### Text shown

On 5 May 2012 at 9:17am Evreka wrote:
Am I just being a Grumpy Old Git, or do any of you, like me, get really annoyed by the bahaviour of staff - mainly in restaurant chains?
1) Your meal arrives, and they bark at you the one word order "Enjoy" (I'm tempted to say "I'll try to!")
2) They wait until all of you have a mouthful, then rush up to ask if everything is all right. (If it wasn't, they would have already heard from us).
3) While you are all in the midst of animated conversation/commiseration/
romantic moment or whatever, they suddenly materialise from nowhere and without so much as an "excuse me for interrupting" they bark out questions or information.
4) When you order your coffee, they remark "Not a problem!" (Well, it shouldn't be. They are a restaurant. It's what they DO, for Heaven's sake) I understand a great deal of this is part of their training. Why?
Rant over, but does anyone agree?
 
 
On 5 May 2012 at 11:30am Norman Norbert wrote:
You've forgotten the most irritating of all. When you do need them ie for a drink refill, you can't attract their attention for love nor money.
 
 
On 5 May 2012 at 11:49am Pope wrote:
Evreka! you are a grumpy old git. Enjoy!
 
 
On 5 May 2012 at 11:57am Evreka wrote:
Thank you, Pope - I did fear the worst. Not a problem! Norman, you are so right.
 
 
On 5 May 2012 at 12:03pm Rookie wrote:
We were in Brighton last night and had a meal at Coast to Coast in the Marina. It was very full but was one of the most enjoyable places I've eaten in recent times. Excellent service from the staff, nice surroundings, and a paging system to let you know when your table is ready. The very nice food was very quick too considering how busy the place was. We will go again.
 
 
On 5 May 2012 at 3:01pm Shameus wrote:
That's because nice people attract good service (n stuff)
 
 
On 6 May 2012 at 2:06pm carl jung wrote:
this is really pedantry at it's best.
 
 
On 6 May 2012 at 4:33pm Evreka wrote:
No Carl Jung, it's wanting to enjoy a meal with friends without unnecessary intrusion from staff, and without what are obviously American-style waitressing methods. If you like that sort of thing, good luck to you. You seem to have misunderstood what is meant by "pedantic".

### Recorded data

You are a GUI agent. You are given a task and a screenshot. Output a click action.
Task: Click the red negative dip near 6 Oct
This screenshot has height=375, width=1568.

### Tasks for this exercise
**a)** In the forum thread about restaurant staff, at which restaurant did Rookie eat in Brighton?
**b)** Reproduce the stretch of the forum thread about restaurant staff from "3) While you" through "old git. Enjoy!".

### In response
**a)** Coast to Coast in the Marina.

**b)**
3) While you are all in the midst of animated conversation/commiseration/
romantic moment or whatever, they suddenly materialise from nowhere and without so much as an "excuse me for interrupting" they bark out questions or information.
4) When you order your coffee, they remark "Not a problem!" (Well, it shouldn't be. They are a restaurant. It's what they DO, for Heaven's sake) I understand a great deal of this is part of their training. Why?
Rant over, but does anyone agree?
 
 
On 5 May 2012 at 11:30am Norman Norbert wrote:
You've forgotten the most irritating of all. When you do need them ie for a drink refill, you can't attract their attention for love nor money.
 
 
On 5 May 2012 at 11:49am Pope wrote:
Evreka! you are a grumpy old git. Enjoy!